Dataset entries:
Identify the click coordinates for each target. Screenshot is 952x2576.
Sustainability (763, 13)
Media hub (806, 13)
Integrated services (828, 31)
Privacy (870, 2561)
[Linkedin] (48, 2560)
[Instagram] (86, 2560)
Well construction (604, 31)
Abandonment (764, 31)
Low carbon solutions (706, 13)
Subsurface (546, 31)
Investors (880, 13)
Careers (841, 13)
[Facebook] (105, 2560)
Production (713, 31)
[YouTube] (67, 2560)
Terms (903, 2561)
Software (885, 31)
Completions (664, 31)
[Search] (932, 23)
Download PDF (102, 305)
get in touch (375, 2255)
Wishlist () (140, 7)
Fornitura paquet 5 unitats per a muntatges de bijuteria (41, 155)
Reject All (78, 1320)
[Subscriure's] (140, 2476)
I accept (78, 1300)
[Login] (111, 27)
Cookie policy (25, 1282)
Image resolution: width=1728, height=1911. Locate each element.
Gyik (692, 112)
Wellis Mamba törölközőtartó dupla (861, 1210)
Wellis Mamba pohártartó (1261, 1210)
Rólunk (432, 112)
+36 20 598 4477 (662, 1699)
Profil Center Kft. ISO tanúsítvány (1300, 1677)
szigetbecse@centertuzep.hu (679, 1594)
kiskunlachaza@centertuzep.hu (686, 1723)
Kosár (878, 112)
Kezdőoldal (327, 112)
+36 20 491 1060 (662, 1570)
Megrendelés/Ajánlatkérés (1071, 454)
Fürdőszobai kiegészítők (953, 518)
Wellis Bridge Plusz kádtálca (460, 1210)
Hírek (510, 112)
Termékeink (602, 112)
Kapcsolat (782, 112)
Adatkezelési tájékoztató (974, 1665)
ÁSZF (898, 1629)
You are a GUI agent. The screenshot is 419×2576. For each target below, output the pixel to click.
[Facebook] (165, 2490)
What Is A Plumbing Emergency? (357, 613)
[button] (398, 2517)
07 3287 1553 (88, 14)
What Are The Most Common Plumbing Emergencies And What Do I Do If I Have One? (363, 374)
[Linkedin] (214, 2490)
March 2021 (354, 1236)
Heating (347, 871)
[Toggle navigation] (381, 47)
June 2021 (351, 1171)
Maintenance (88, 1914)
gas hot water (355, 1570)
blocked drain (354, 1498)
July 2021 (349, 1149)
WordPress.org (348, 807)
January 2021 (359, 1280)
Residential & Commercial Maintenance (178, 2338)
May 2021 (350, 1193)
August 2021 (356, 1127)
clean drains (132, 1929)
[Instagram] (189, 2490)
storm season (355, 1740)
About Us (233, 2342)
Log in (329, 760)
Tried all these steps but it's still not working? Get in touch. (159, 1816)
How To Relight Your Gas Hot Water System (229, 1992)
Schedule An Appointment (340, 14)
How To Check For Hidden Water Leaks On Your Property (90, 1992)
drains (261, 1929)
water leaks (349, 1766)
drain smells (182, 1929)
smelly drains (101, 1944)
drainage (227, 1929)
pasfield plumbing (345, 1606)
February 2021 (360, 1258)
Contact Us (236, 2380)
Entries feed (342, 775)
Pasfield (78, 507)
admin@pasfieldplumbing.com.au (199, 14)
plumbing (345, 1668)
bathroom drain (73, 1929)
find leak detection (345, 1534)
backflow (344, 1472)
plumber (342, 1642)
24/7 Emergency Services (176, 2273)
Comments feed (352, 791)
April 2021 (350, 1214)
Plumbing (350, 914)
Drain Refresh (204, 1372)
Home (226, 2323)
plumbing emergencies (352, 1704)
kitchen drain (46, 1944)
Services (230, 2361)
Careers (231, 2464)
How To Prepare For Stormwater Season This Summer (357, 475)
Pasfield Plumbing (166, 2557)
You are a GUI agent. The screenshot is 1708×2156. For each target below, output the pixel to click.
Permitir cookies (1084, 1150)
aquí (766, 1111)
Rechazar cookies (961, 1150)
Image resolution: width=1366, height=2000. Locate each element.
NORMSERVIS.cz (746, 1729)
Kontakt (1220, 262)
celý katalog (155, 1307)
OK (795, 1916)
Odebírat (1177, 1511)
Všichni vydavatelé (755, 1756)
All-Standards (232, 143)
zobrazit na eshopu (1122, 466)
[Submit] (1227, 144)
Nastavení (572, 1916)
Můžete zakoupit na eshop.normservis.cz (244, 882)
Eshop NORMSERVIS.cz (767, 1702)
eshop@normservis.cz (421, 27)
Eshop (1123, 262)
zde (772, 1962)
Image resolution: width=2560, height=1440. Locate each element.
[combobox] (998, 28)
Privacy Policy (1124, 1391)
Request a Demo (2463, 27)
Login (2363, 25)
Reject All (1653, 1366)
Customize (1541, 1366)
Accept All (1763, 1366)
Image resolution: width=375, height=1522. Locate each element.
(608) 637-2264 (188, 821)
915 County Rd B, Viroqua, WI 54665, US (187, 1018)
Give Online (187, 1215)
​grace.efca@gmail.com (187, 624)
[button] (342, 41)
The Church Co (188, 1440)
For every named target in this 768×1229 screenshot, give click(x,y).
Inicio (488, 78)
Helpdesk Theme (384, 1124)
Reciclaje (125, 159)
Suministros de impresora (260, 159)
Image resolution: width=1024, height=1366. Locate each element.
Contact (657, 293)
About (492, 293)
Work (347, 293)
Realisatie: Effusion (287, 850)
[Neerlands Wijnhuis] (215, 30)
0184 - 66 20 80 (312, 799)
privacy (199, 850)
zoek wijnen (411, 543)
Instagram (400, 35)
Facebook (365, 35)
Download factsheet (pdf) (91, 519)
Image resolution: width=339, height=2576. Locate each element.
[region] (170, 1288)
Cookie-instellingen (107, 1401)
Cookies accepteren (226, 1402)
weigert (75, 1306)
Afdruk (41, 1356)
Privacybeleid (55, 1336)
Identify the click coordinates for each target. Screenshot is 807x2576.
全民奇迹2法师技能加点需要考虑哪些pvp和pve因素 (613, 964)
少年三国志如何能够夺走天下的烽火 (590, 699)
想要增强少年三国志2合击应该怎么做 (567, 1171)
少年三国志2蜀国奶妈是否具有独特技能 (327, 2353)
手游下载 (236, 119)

WORK TASK |
Starting at the line that contains "OK (795, 1916)" and stopping after the line that contains "Image resolution: width=2560, height=1440.", write out every line exactly as it appears above, and no other line.

SOLUTION FOR THIS PROBLEM |
OK (795, 1916)
Odebírat (1177, 1511)
Všichni vydavatelé (755, 1756)
All-Standards (232, 143)
zobrazit na eshopu (1122, 466)
[Submit] (1227, 144)
Nastavení (572, 1916)
Můžete zakoupit na eshop.normservis.cz (244, 882)
Eshop NORMSERVIS.cz (767, 1702)
eshop@normservis.cz (421, 27)
Eshop (1123, 262)
zde (772, 1962)
Image resolution: width=2560, height=1440. Locate each element.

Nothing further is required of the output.